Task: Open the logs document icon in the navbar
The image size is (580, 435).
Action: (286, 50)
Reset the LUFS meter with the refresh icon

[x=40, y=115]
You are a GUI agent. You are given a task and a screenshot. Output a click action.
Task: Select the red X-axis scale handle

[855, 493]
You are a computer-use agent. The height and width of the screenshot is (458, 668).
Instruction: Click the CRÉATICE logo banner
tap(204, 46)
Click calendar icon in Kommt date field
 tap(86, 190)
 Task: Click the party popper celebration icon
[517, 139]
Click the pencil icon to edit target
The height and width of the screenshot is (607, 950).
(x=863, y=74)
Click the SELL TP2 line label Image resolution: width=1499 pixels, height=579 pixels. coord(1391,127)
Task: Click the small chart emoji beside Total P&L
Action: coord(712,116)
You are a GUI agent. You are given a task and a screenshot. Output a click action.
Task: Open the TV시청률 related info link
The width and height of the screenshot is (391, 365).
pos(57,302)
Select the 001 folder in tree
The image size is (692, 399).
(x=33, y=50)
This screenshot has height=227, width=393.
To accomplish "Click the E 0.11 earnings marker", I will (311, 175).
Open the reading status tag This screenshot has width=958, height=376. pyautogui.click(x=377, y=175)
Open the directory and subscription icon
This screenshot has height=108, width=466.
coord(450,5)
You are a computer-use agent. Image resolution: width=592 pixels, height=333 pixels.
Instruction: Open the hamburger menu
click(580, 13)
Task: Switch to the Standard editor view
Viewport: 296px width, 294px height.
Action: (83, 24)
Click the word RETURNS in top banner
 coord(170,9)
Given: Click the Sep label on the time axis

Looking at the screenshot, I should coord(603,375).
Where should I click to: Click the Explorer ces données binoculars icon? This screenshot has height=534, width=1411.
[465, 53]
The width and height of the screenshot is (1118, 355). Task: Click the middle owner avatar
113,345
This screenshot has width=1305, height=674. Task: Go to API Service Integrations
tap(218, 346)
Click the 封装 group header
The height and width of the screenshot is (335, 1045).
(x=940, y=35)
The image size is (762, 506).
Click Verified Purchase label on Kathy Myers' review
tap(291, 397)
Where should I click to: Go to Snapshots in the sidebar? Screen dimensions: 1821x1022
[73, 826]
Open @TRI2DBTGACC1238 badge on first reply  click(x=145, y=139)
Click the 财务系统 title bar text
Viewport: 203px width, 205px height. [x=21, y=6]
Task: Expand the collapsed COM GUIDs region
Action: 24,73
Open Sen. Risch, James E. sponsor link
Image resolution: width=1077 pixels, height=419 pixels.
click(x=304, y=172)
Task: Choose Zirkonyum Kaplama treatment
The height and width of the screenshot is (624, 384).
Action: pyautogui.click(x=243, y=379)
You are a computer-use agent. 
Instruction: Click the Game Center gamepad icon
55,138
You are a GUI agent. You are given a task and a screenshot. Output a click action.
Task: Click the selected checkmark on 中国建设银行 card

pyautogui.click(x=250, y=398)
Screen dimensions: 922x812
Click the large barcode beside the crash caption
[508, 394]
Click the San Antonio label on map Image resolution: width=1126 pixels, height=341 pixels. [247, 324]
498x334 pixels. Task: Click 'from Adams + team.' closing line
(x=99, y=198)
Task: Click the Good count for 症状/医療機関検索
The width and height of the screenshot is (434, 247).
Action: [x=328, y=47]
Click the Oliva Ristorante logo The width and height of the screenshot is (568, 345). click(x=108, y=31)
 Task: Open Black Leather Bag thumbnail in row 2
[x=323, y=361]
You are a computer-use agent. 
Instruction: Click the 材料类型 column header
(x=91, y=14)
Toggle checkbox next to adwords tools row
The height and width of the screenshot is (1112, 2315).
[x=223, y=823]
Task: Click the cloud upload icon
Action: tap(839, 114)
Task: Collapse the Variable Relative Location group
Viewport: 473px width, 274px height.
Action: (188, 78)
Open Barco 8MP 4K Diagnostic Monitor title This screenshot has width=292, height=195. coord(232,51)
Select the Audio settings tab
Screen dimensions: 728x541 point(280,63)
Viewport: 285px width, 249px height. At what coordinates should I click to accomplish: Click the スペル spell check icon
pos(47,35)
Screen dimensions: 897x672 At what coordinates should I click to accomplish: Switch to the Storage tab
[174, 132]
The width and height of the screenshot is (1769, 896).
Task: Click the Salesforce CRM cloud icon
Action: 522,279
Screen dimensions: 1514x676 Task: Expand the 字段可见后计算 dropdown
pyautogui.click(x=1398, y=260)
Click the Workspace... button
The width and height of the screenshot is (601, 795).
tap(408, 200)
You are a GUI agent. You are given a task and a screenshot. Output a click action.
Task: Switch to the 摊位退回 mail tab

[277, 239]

========================================================================

* [Exercise requirements]
The whole of the data above must be given again, unaltered and complete.

* [Your solution]
Task: Open the logs document icon in the navbar
The image size is (580, 435).
Action: (286, 50)
Reset the LUFS meter with the refresh icon

[x=40, y=115]
You are a GUI agent. You are given a task and a screenshot. Output a click action.
Task: Select the red X-axis scale handle

[855, 493]
You are a computer-use agent. The height and width of the screenshot is (458, 668).
Instruction: Click the CRÉATICE logo banner
tap(204, 46)
Click calendar icon in Kommt date field
 tap(86, 190)
 Task: Click the party popper celebration icon
[517, 139]
Click the pencil icon to edit target
The height and width of the screenshot is (607, 950).
(x=863, y=74)
Click the SELL TP2 line label Image resolution: width=1499 pixels, height=579 pixels. coord(1391,127)
Task: Click the small chart emoji beside Total P&L
Action: coord(712,116)
You are a GUI agent. You are given a task and a screenshot. Output a click action.
Task: Open the TV시청률 related info link
The width and height of the screenshot is (391, 365).
pos(57,302)
Select the 001 folder in tree
The image size is (692, 399).
(x=33, y=50)
This screenshot has height=227, width=393.
To accomplish "Click the E 0.11 earnings marker", I will (311, 175).
Open the reading status tag This screenshot has width=958, height=376. pyautogui.click(x=377, y=175)
Open the directory and subscription icon
This screenshot has height=108, width=466.
coord(450,5)
You are a computer-use agent. Image resolution: width=592 pixels, height=333 pixels.
Instruction: Open the hamburger menu
click(580, 13)
Task: Switch to the Standard editor view
Viewport: 296px width, 294px height.
Action: (83, 24)
Click the word RETURNS in top banner
 coord(170,9)
Given: Click the Sep label on the time axis

Looking at the screenshot, I should coord(603,375).
Where should I click to: Click the Explorer ces données binoculars icon? This screenshot has height=534, width=1411.
[465, 53]
The width and height of the screenshot is (1118, 355). Task: Click the middle owner avatar
113,345
This screenshot has width=1305, height=674. Task: Go to API Service Integrations
tap(218, 346)
Click the 封装 group header
The height and width of the screenshot is (335, 1045).
(x=940, y=35)
The image size is (762, 506).
Click Verified Purchase label on Kathy Myers' review
tap(291, 397)
Where should I click to: Go to Snapshots in the sidebar? Screen dimensions: 1821x1022
[73, 826]
Open @TRI2DBTGACC1238 badge on first reply  click(x=145, y=139)
Click the 财务系统 title bar text
Viewport: 203px width, 205px height. [x=21, y=6]
Task: Expand the collapsed COM GUIDs region
Action: 24,73
Open Sen. Risch, James E. sponsor link
Image resolution: width=1077 pixels, height=419 pixels.
click(x=304, y=172)
Task: Choose Zirkonyum Kaplama treatment
The height and width of the screenshot is (624, 384).
Action: pyautogui.click(x=243, y=379)
You are a computer-use agent. 
Instruction: Click the Game Center gamepad icon
55,138
You are a GUI agent. You are given a task and a screenshot. Output a click action.
Task: Click the selected checkmark on 中国建设银行 card

pyautogui.click(x=250, y=398)
Screen dimensions: 922x812
Click the large barcode beside the crash caption
[508, 394]
Click the San Antonio label on map Image resolution: width=1126 pixels, height=341 pixels. [247, 324]
498x334 pixels. Task: Click 'from Adams + team.' closing line
(x=99, y=198)
Task: Click the Good count for 症状/医療機関検索
The width and height of the screenshot is (434, 247).
Action: [x=328, y=47]
Click the Oliva Ristorante logo The width and height of the screenshot is (568, 345). click(x=108, y=31)
 Task: Open Black Leather Bag thumbnail in row 2
[x=323, y=361]
You are a computer-use agent. 
Instruction: Click the 材料类型 column header
(x=91, y=14)
Toggle checkbox next to adwords tools row
The height and width of the screenshot is (1112, 2315).
[x=223, y=823]
Task: Click the cloud upload icon
Action: tap(839, 114)
Task: Collapse the Variable Relative Location group
Viewport: 473px width, 274px height.
Action: (188, 78)
Open Barco 8MP 4K Diagnostic Monitor title This screenshot has width=292, height=195. coord(232,51)
Select the Audio settings tab
Screen dimensions: 728x541 point(280,63)
Viewport: 285px width, 249px height. At what coordinates should I click to accomplish: Click the スペル spell check icon
pos(47,35)
Screen dimensions: 897x672 At what coordinates should I click to accomplish: Switch to the Storage tab
[174, 132]
The width and height of the screenshot is (1769, 896).
Task: Click the Salesforce CRM cloud icon
Action: 522,279
Screen dimensions: 1514x676 Task: Expand the 字段可见后计算 dropdown
pyautogui.click(x=1398, y=260)
Click the Workspace... button
The width and height of the screenshot is (601, 795).
tap(408, 200)
You are a GUI agent. You are given a task and a screenshot. Output a click action.
Task: Switch to the 摊位退回 mail tab

[277, 239]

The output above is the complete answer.